The thought made Che cold that, while Achaeos was worth accusing, worth the bother of a trial, she herself was considered nothing. She would live or die by no merit whatsoever of her own. She was now at the mercy of Achaeos’s words.

‘You have been accused,’ said the Skryre who had spoken before. ‘Achaeos, once a son of Tharn, what can you say to this?’

‘I had not expected such accusations,’ Achaeos said hotly, but Che heard his voice tremble. ‘What I have done has been for Tharn. Would I have come back here, if I was guilty of all this?’

‘Such things are said by all who come here,’ chimed the advocate’s voice behind them. ‘How can a single neophyte weigh the good of a city while cut off from our counsel and pursuing his own ends? There are many who leave yet try to return, believing a few meagre words may heal this rift. This is no adequate explanation.’

‘You disappoint us,’ the Skryre said to Achaeos. ‘Speak of your fall from grace, Achaeos.’

‘There is a foe now gathered at the gates of the Forging City that will threaten even our halls of Tharn,’ Achaeos said, but Che could sense that he was losing both his composure and his train of thought. ‘I have seen them myself, seen their armies: a race of the Apt in countless numbers, flying where they please. They are at the gates of the Lowlands now, and it may seem a wonderful thing to you all that they have their swords at the Enemy’s throat, but those swords are whet for all of us. They know no allies, no equals, only enemies and slaves. I have seen this. I have uncovered this.’

‘What is he asking of us?’ the advocate said, and Che, sick of her voice, wanted to turn round and hit her. ‘Can he be asking for us to aid the Hated Enemy now that they are at odds with some cousin-race of theirs? He has been swayed by them. He has been lost to them. He even brings them here as his allies. Look at this coarse creature he chooses as his companion! He cares nothing for Tharn now. His loyalties lie elsewhere.’
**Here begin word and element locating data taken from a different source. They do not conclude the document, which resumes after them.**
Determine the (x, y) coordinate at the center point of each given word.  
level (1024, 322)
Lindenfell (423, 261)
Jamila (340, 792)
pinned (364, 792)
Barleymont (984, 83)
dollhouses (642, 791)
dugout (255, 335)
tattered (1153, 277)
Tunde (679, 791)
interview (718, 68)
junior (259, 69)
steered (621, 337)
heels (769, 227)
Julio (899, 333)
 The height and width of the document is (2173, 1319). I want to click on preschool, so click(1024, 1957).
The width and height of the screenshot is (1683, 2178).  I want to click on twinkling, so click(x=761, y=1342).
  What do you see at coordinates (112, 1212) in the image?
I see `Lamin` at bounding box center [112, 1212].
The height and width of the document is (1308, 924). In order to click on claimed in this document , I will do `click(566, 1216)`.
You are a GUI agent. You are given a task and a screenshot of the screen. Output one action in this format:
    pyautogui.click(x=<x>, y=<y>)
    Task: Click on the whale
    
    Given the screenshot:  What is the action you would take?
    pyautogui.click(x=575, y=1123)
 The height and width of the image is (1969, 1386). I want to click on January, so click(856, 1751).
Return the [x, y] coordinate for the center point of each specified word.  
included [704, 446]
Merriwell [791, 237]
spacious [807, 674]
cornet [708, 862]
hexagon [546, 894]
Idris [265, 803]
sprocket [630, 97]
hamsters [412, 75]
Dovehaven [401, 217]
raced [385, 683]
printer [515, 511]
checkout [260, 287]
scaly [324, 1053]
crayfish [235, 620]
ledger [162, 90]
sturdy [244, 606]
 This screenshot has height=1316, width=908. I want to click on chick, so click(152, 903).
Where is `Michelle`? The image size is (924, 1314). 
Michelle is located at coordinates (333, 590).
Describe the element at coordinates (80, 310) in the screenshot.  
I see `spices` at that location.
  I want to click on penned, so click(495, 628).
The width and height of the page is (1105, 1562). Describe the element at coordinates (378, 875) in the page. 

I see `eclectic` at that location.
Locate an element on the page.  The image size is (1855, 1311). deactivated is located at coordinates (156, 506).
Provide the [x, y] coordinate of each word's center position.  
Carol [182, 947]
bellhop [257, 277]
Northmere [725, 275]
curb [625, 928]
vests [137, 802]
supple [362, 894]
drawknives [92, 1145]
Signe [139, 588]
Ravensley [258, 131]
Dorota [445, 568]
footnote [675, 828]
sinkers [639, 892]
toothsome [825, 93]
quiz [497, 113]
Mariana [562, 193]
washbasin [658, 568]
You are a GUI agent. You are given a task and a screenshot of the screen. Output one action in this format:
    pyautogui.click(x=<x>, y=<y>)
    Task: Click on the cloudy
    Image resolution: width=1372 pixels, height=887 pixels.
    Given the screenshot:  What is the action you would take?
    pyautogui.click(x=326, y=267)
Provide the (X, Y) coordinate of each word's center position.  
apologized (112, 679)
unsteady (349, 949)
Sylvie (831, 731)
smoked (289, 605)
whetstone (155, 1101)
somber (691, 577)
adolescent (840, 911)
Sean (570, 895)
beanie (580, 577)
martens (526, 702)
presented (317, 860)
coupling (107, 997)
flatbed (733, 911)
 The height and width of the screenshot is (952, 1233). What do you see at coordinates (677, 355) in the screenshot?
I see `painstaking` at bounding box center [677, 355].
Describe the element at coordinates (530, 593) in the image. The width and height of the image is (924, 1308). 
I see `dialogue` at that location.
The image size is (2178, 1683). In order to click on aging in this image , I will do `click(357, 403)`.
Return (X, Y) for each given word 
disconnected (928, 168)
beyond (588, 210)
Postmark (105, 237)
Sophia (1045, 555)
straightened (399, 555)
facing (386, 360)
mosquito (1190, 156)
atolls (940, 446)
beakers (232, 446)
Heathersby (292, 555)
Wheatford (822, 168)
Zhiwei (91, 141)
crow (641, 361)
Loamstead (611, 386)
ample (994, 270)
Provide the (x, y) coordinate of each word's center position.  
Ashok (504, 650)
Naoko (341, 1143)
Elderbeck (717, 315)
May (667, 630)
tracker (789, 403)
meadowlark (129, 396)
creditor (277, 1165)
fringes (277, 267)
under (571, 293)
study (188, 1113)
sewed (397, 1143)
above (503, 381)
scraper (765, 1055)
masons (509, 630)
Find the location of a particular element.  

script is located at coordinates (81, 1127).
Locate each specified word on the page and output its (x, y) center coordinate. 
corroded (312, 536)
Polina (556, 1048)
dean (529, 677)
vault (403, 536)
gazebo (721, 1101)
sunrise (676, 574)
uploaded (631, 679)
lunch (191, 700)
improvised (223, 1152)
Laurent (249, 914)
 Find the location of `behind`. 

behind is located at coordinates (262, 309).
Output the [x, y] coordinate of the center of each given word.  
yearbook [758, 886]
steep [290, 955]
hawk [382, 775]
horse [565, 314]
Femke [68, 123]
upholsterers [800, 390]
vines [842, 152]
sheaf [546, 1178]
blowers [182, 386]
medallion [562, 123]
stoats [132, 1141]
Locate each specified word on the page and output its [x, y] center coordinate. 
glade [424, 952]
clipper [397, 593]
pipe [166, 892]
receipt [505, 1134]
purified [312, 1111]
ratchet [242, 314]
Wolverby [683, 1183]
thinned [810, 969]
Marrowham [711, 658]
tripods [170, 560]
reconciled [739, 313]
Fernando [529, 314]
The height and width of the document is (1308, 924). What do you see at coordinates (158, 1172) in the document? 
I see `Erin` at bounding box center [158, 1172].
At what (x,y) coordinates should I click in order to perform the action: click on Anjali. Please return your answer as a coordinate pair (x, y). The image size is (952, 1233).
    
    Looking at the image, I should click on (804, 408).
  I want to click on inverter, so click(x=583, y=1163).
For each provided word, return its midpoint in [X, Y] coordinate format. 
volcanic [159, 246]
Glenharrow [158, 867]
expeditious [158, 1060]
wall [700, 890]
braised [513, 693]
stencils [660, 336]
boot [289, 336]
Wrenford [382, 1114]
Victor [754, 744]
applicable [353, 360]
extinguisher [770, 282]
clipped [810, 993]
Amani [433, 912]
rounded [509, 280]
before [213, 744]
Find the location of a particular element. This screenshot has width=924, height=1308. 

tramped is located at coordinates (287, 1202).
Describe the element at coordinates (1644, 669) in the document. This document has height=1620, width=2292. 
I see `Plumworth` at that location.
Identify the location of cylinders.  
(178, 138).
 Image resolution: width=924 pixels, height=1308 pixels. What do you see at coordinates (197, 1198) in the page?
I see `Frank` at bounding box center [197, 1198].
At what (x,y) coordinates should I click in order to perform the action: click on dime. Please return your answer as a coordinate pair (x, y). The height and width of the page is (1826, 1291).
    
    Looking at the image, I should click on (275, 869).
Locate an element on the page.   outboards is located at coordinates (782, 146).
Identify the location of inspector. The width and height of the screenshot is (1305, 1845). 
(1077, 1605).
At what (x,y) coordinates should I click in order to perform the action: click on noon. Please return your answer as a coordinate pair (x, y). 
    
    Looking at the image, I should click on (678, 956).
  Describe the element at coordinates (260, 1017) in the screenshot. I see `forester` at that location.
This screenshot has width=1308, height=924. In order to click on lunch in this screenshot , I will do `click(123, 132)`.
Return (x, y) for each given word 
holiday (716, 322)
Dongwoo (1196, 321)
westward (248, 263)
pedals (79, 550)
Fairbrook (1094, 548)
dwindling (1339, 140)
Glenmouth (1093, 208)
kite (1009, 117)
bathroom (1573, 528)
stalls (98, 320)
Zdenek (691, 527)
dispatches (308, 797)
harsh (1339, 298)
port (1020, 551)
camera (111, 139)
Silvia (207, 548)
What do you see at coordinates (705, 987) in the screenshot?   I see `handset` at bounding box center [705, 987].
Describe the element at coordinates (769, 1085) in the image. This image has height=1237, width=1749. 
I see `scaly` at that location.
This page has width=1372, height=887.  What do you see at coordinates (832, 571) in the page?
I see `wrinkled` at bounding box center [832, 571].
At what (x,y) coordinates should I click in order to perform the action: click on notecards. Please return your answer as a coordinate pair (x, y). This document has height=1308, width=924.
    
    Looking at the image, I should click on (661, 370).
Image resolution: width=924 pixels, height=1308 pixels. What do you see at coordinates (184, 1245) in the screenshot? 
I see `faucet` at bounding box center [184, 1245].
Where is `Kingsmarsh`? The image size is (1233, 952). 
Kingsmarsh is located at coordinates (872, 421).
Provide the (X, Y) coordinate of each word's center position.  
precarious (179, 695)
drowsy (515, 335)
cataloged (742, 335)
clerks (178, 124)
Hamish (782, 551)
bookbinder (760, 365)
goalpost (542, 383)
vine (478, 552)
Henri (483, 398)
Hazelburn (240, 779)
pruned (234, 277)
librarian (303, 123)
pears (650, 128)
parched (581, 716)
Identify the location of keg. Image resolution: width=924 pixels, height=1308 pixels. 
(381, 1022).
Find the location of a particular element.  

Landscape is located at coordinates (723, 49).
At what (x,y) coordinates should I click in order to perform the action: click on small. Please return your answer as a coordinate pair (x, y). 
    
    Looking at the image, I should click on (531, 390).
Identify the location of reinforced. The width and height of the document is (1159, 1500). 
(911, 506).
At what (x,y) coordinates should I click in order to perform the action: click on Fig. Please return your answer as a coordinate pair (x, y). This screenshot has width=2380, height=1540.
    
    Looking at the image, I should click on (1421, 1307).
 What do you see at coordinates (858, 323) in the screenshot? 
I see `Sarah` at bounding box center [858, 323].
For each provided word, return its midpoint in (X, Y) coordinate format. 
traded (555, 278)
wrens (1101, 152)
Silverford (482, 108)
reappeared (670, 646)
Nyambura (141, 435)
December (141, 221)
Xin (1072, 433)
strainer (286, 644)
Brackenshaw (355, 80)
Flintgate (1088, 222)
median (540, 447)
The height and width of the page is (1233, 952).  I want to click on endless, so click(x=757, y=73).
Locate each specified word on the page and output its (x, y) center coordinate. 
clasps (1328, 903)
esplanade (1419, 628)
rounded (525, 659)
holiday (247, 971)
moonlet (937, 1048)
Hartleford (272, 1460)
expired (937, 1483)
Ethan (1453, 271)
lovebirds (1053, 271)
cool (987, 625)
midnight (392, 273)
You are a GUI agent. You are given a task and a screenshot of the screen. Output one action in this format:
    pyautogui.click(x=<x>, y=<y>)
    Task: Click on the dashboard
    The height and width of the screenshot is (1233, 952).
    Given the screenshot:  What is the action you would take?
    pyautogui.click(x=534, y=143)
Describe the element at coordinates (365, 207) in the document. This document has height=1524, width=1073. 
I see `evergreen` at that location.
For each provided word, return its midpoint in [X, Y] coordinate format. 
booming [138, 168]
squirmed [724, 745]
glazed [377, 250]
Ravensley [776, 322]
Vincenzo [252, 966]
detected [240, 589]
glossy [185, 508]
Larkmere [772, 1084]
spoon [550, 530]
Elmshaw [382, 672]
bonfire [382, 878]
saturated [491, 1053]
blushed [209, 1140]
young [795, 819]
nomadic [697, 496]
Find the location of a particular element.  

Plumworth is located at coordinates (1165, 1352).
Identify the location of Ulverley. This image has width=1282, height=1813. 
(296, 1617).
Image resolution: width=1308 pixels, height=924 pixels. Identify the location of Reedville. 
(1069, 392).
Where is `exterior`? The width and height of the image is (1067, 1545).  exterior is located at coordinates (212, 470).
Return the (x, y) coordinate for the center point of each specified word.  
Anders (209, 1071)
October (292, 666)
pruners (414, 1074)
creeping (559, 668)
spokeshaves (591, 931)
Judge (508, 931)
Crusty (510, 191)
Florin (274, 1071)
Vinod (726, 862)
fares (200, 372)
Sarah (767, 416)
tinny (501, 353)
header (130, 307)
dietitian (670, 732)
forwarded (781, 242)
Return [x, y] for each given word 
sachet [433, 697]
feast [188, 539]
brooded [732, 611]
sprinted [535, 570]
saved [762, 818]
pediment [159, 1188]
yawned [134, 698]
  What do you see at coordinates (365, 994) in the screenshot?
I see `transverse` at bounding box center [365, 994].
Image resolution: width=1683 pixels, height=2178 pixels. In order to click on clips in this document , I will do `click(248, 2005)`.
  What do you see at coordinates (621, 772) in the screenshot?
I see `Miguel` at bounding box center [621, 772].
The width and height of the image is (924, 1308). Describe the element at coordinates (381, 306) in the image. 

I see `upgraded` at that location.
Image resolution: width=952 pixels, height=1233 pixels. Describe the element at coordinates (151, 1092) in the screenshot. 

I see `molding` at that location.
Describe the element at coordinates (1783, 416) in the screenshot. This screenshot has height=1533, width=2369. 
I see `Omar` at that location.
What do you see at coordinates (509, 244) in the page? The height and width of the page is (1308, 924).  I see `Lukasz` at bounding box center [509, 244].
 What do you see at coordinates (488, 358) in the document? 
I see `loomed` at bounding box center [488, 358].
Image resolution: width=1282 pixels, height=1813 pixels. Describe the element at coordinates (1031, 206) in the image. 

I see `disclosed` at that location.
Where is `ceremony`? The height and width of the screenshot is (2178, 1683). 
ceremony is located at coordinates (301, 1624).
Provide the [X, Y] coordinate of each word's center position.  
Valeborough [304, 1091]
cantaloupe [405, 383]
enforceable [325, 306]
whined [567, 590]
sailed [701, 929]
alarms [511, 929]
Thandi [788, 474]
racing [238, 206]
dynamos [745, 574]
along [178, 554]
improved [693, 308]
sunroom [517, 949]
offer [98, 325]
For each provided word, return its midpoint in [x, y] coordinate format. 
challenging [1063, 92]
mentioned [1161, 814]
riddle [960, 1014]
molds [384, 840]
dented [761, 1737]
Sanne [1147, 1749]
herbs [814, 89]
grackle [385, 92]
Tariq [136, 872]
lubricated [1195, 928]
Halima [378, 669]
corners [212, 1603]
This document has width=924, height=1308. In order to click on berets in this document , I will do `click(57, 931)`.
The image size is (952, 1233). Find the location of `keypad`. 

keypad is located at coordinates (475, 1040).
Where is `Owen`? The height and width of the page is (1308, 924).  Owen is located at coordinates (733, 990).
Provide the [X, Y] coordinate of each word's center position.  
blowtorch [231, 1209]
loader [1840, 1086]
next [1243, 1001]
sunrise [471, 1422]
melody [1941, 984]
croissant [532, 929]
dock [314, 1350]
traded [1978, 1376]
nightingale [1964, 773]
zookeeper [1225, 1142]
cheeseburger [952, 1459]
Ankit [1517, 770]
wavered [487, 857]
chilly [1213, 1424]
Che turned on her then, but managed to keep her temper in check. All about them, across the tiers of seats, Moths had stood up suddenly. She realized this was their way of shouting, of heckling. They would not speak out of turn in front of their leaders, and so they merely stood to show their opposition to Achaeos, their support for the advocate’s words.

‘I defy that!’ Achaeos cried. ‘I am no traitor to my people!’

‘He would not be the first, either. The Hated Enemy have their tricks and ways to seduce even our best. They offer their promises of opportunity, their gold, their devices that cannot be comprehended. Who knows what has called him from the true path, but it is certain that he is lost to us.’